→ What is required:
Print every line of the records below word for word, omitting the picture.

→ Data for the task:
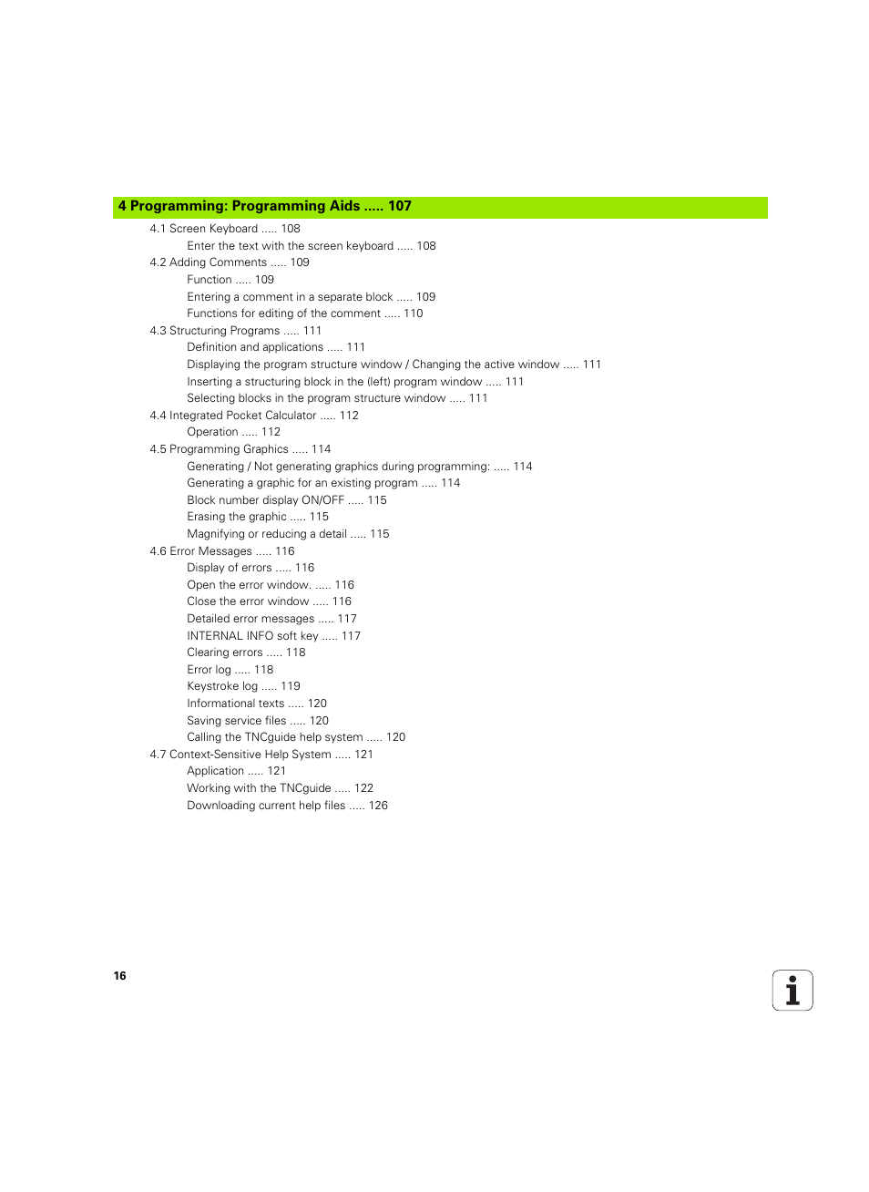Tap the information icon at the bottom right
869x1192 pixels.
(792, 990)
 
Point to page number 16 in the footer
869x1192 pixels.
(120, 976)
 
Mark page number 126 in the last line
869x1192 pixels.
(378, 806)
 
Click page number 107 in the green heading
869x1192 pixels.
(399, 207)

→ Answer:
Tap the information icon at the bottom right
869x1192 pixels.
(792, 990)
 
Point to page number 16 in the footer
869x1192 pixels.
(120, 976)
 
Mark page number 126 in the last line
869x1192 pixels.
(378, 806)
 
Click page number 107 in the green heading
869x1192 pixels.
(399, 207)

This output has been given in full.